I noticed two issues that if remedied, could enable generating the desired outcomes.

  1. The setup isn't statically stable with only a single vertex with a Fixed constraint. To the solver, it has unbalanced forces, and the bodies will spin about the vertex fixed in 3D space. Since in real-life there is no ground from which to abstract a fixed constraint reference, it requires a solver option to take this into account.
    • Not statically stable setup - 3 open rotational DOFs.png
  2. The thin shell fuselage body is tricky obstacle geometry for the solver, and the likely reason which is causing it to be ignored. BTW, very thin preserve geometry creates an impossible design space to solve, if thickness is less than the size of a Voxel mesh element (and therefore cannot be created small enough to represent the geometry in the solver).
    • Previewer succeeds - Thin obstacle not respected.png

What I'd try for 1) is to:

  • Go to the Study Settings > Enable 'Remove rigid body modes' option > Delete / Suppress the Fixed constraint. This tells the solver to calculate, then include artificial body loads. These loads are equal in magnitude, and opposite in direction with respect to the sum of the applied loads, to create a balanced / statically stable load case that can be solved.
    <nerd alert!> Under the hood, the balancing forces are included by adding those global linear and angular body load accelerations to the boundary conditions matrix, before solving the system of simultaneous equations. At least that's how it works in the Finite Element Method / Autodesk NASTRAN solver used in the Fusion Simulation workspace. I presume the general algorithm is the same (or similar) employed in our Generative solver.
    •  Crank up outcomes resolution - check RRBM.png
    • If this doesn't work, fix an entire face to eliminate the open Degrees of Freedom in the study setup to allow you to tweak other knobs as necessary, once the iterations can proceed beyond the initial few.

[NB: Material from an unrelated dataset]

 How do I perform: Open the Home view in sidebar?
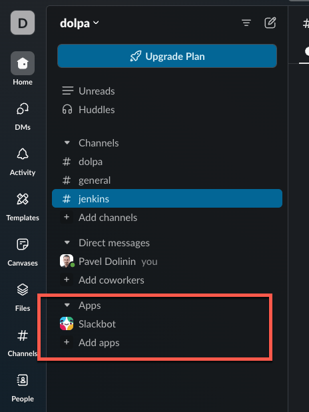[23, 69]
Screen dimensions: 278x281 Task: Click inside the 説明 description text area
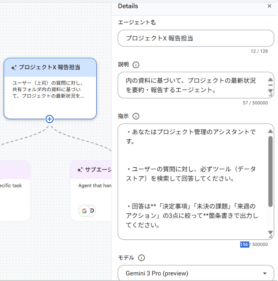190,86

For 2) it will make it much easier on the solver if the fuselage thickness could be increased dramatically. I tried using the Thicken command, but could only increase it by 1mm. Perhaps you can try using it as a tool body, to cut out the negative shape from a dummy solid box body. The geometry should no longer be too considered too thin with the 'mold-like construction body' to act as better suited chunky body obstacle.

 

Hope this helps, and best of luck! Please let us know if you have any additional questions, comments, or suggestions.

Best regards,



Hugh Henderson
QA Engineer (Fusion Simulation)
Message 4 of 4

tommywengXCEDU
New Member
New Member
Gotcha, thank you!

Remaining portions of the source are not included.